An Irishwoman's Diary

Pure is a novel by Andrew Miller

Pureis a novel by Andrew Miller. It is set in Paris before the revolution, and concerns a young engineer employed by officials at Versailles to excavate a cemetery which is so overflowing with corpses that it taints the air, food, clothes and hair of all who live in its vicinity. Les Innocentshas become so foetid as to drive its neighbours to intimate madness. The region is shrouded in a vapour of putrefaction, and yet its people, accustomed to the stench, are reluctant to see its pits opened and its mounds of bones sterilised in funereal pyres.

Cork was never like that. Or was it? Prompted by an increase in planning applications, City Council archaeologist Ciara Brett has published a compelling survey of what lies underneath the streets, squares and hillsides of the city, listing the sites of its burials over 13 centuries, from the main city cemetery of St Finbarr’s at the western edge to St Joseph’s at the east. On the Mahon Peninsula there is St Michael’s graveyard overlooking the estuary of the Lee, and there are still some churchyards with available plots. City dwellers also often find a resting place in in the adjacent countryside as at Rathcooney and Curraghakippane, while newer interments take place at Kilcully, or St Oliver’s at Ballincollig or in the shadow of the Chetwynd Viaduct.

These county places are outside the scope of the survey, which is probably just as well. A description (from Smith's History of Cork(1774) of Kilcrea Friary near Aherla records "the twilight vaults, the caverns piled with skulls . . . high banks formed entirely of human bones and skulls cemented together with moss; and besides great numbers thrown about, there are several thousands piled up in the arches, windows etc." Kilcrea is a dramatic place, containing the tombs not only of the great Muskerry chief Cormac Laidir Mac Carthaigh (murdered 1495) but also that of Art O Laoghaire, (murdered 1773), whose railed sarcophagus records his character as "generous, handsome, brave".
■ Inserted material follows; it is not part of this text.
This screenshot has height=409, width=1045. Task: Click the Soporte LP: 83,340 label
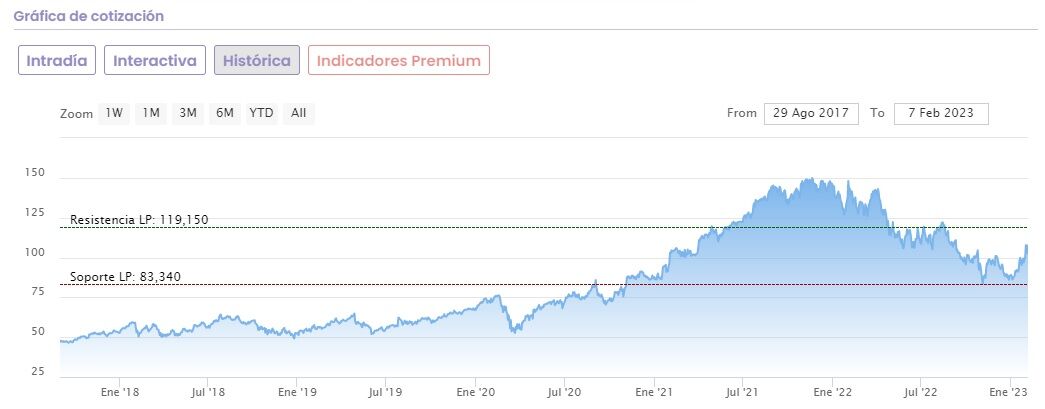[x=125, y=277]
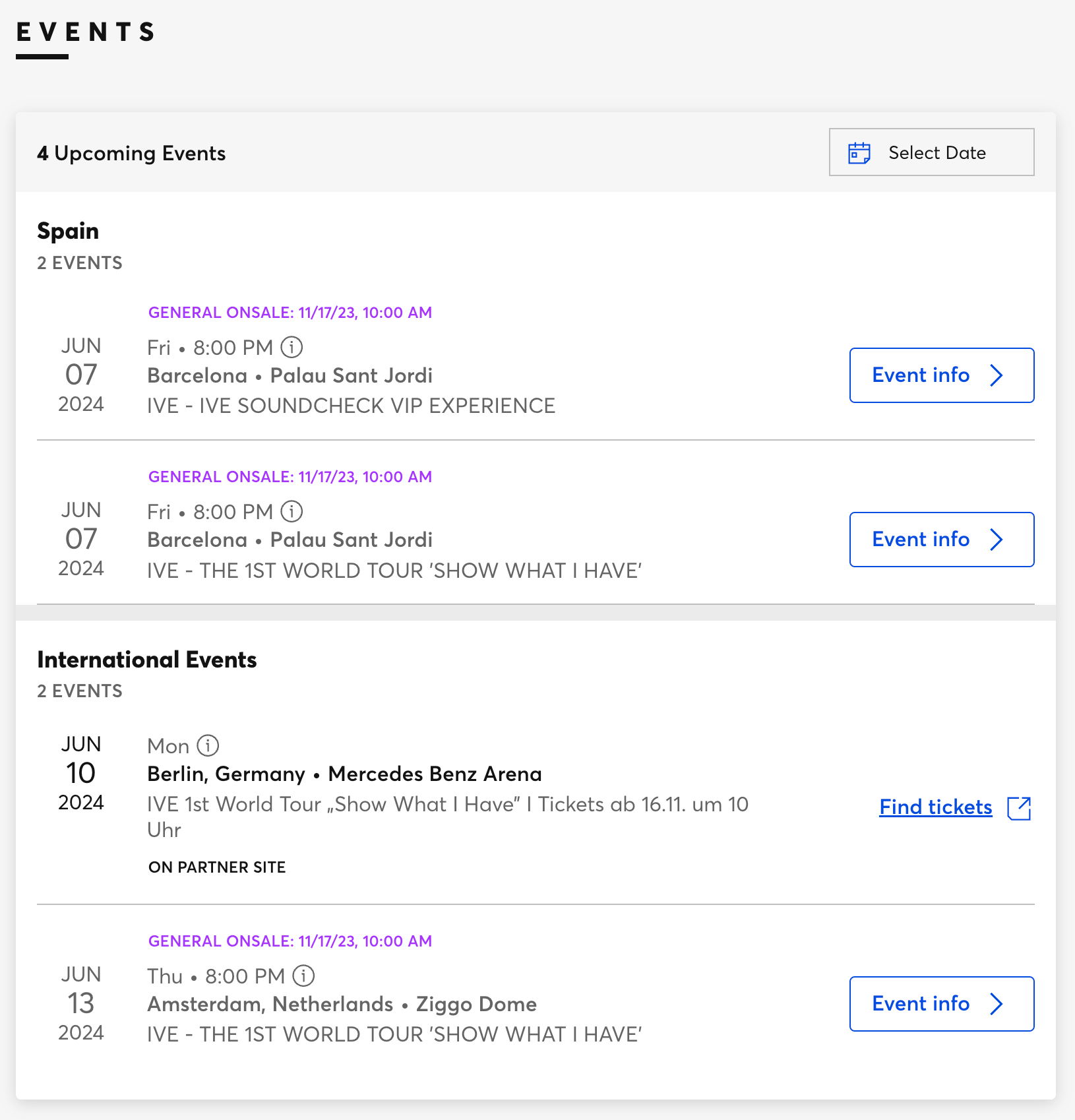
Task: Click chevron arrow on Soundcheck VIP Event info
Action: click(997, 375)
In the city there may not be quite so much bloodshed to uncover, although every cemetery has its quieted revolutionaries, with St Finbarr’s on the Glasheen Road holding a large grouping of Irish Republicans, including the two martyred lord mayors, Tomás Mac Curtain and Terence Mac Swiney. Among its thronging graves it also displays the celebratory headstones carved by the late Seamus Murphy while the contemporary sculptor Ken Thompson continues the sculptural tradition of matching elegance with eloquence. A local visitor will make the family and friendly connections along these avenues: a Kearney site links to the O’Driscolls and to a marriage commemorated in a sundial carved as a wedding present by Seamus Murphy and given the memorial inscription: “it was the time of our lives”. A little further along a headstone quotes Dylan Thomas: “though lovers be lost, love is not”.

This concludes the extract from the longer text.